KUTIPAN TEKS ->
Imbalan atau kompensasi adalah faktor penting
yang mempengaruhi bagaimana dan mengapa orang-orang bekerja pada suatu
organisasi dan bukan pada organisasi yang lainnya. Perusahaan harus cukup
kompetitif dengan beberapa jenis kompensasi untuk mempekerjakan, mempertahankan,
dan memberi imbalan terhadap kinerja setiap individu di dalam organisasi.
Sebagai seorang pegawai/karyawan yang bekerja disebuah organisasi, baik
diperusahaan swasta maupun instansi pemerintah, tentunya berharap akan
memperoleh penghasilan yang cukup guna memenuhi kebutuhannya yang paling dasar
atau primer yaitu kebutuhan fisiologis atau kebutuhan untuk hidup terus seperti
kebutuhan akan sandang, pangan dan perumahan maupun untuk berprestasi,
afiliasi, kekuatan atau aktualisasi diri.
Berdasarkan pendapat para ahli masalah Sumber
Daya Manusia, telah dikemukakan pengertian tentang imbalan/kompensasi,
diantaranya Menurut Ivancevich (1998) Compensation is the
Human Resources
Management function that deals with every
type of reward individuals receive in exchange for performing organization
tasks. Kompensasi adalah fungsi manajemen
sumber daya manusia yang berkaitan dengan semua bentuk penghargaan
yang dijanjikan akan diterima karyawan sebagai sebagai imbalan dari pelaksanaan
tugas dalam upaya pencapaian tujuan perusahaan.
Faktor-faktor Dalam Menentukan Pemberian
Imbalan
Menurut Gary Dessler (1998) didalam
menentukan rumusan rencana tarif upah, terdapat empat faktor yang harus menjadi
pertimbangan, yakni faktor hukum, serikat buruh, kebijakan dan keadilan. Faktor
Hukum dan peraturan perundang-undangan yang harus dipertimbangkan dalam
merencanakan masalah tarif upah, antara lain :
1. Davis Bacon Act 1931 (Undang-undang Davis
Bacon)
Undang-undang yang
diberlaku pada tahun 1931 yang menetapkan tarif upah untuk para pekerja yang
dipekerjakan oleh kontraktor yang bekerja untu pemerintah federal.
2. Wals-Healey Public Contract Act 1936
(Undang-undang Kontrak Publik Walshealey)
Undang-undang yang
diberlakukan pada tahun 1936 yang menuntut upah minimum dan kondisi kerja bagi
karyawan yang bekerja pada kontrak pemerintah mana saja sejumlah lebih dari
$10.000. Undang-undang ini berisi ketentuan upah minimum, jam maksimum, serta
keselamatan dan kesehatan kerja.
3. Fair labor Standards Act 1938
(Undang-undang Standar Kerja yang Adil).
Undang-undang ini
mengatur upah minimum, jam maksimum, pembayaran waktu lembur, pembayaran yang
adil, penyimpanan catatan, dan ketentuan tenaga kerja anak, pekerja pertanian,
serta mereka yang dipekerjakan oleh pengecer besar tertentu dan perusahaan
jasa.

Catatan lokasi kata dan elemen:
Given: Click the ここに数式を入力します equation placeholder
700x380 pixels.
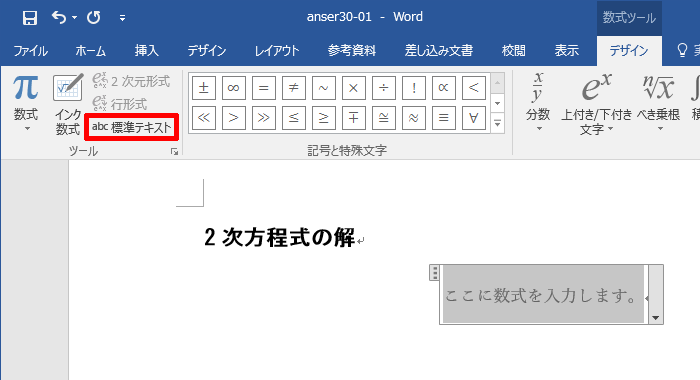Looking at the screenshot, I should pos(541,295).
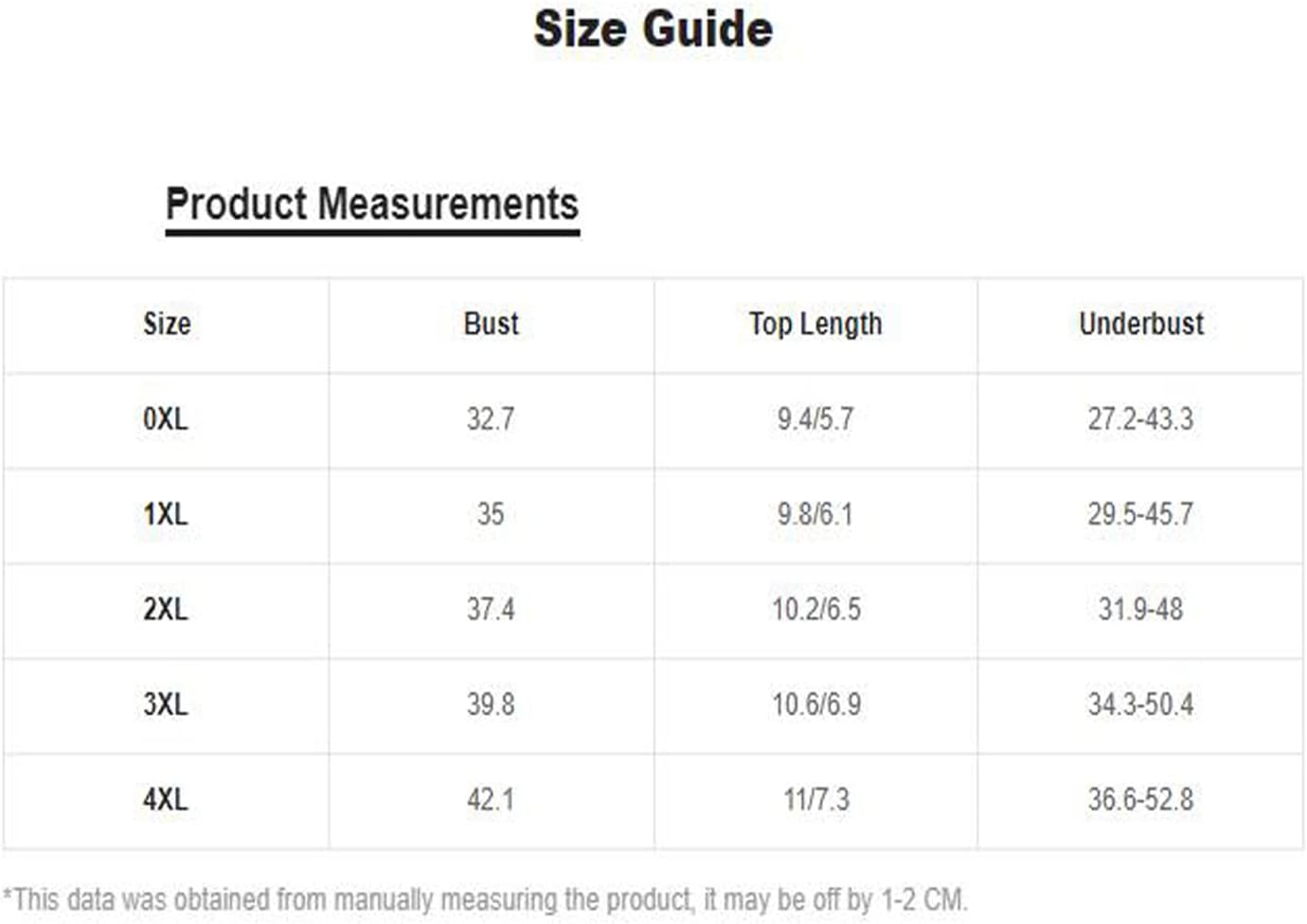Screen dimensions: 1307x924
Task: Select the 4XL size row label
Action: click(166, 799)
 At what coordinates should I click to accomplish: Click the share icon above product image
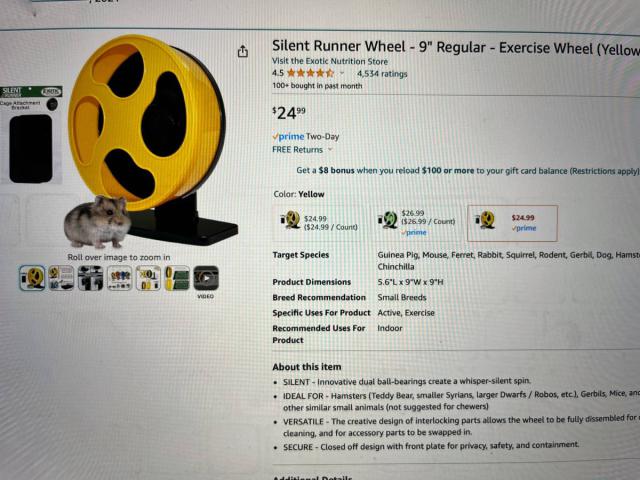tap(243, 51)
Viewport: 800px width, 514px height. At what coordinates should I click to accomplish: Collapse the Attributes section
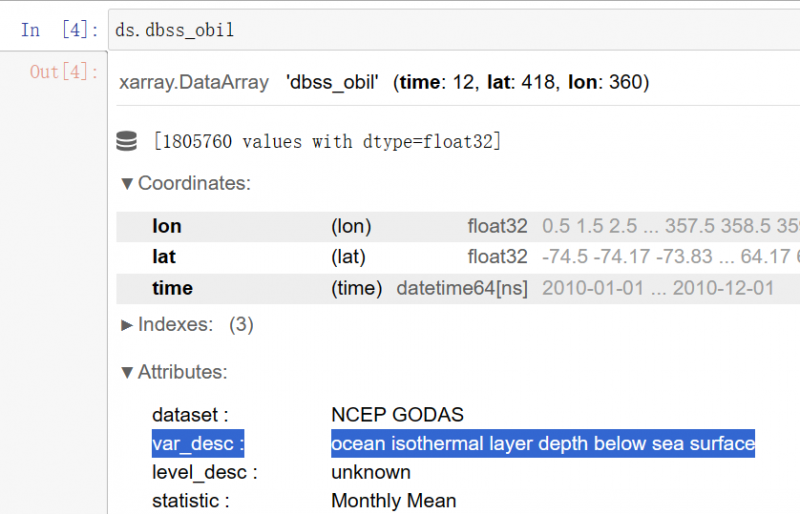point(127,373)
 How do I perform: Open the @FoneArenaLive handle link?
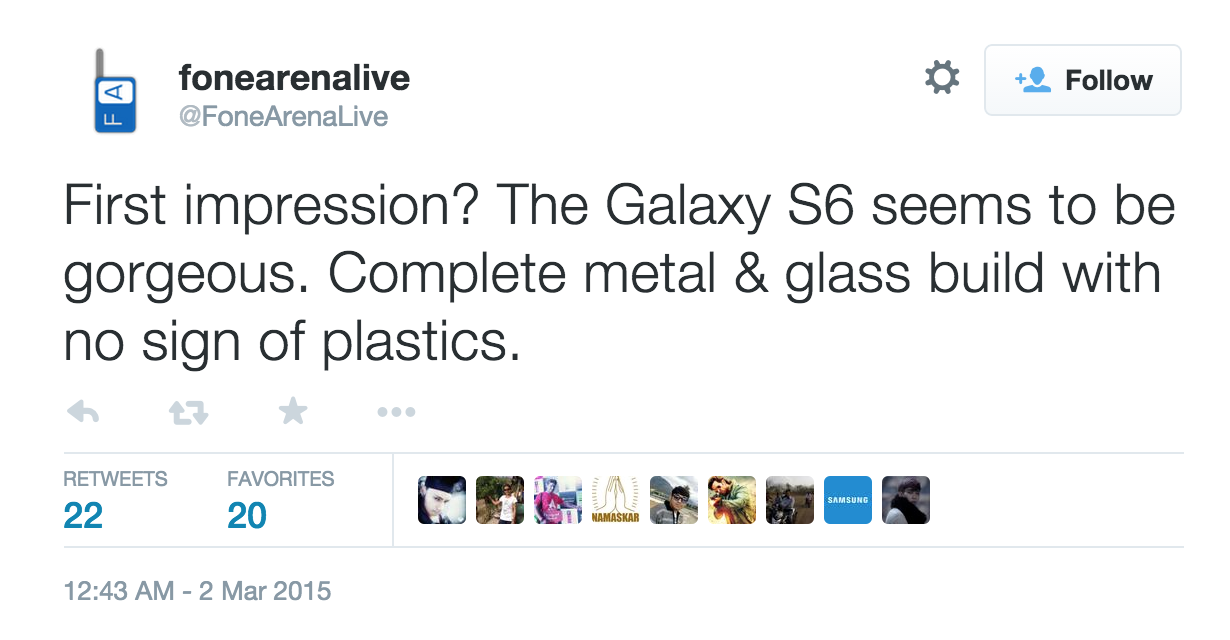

TUJUAN LATIHAN ->
**1)** Menurut kutipan teks, apa saja empat faktor yang disebut Gary Dessler harus dipertimbangkan dalam menentukan rumusan rencana tarif upah?
**2)** Salin ulang bagian kutipan teks mulai dari "Faktor-faktor Dalam Menentukan" terus ke bawah sampai "untu pemerintah federal." tanpa mengubah satu kata pun.

KUNCI JAWABAN ->
**1)** Faktor hukum, serikat buruh, kebijakan, dan keadilan.

**2)**
Faktor-faktor Dalam Menentukan Pemberian
Imbalan
Menurut Gary Dessler (1998) didalam
menentukan rumusan rencana tarif upah, terdapat empat faktor yang harus menjadi
pertimbangan, yakni faktor hukum, serikat buruh, kebijakan dan keadilan. Faktor
Hukum dan peraturan perundang-undangan yang harus dipertimbangkan dalam
merencanakan masalah tarif upah, antara lain :
1. Davis Bacon Act 1931 (Undang-undang Davis
Bacon)
Undang-undang yang
diberlaku pada tahun 1931 yang menetapkan tarif upah untuk para pekerja yang
dipekerjakan oleh kontraktor yang bekerja untu pemerintah federal.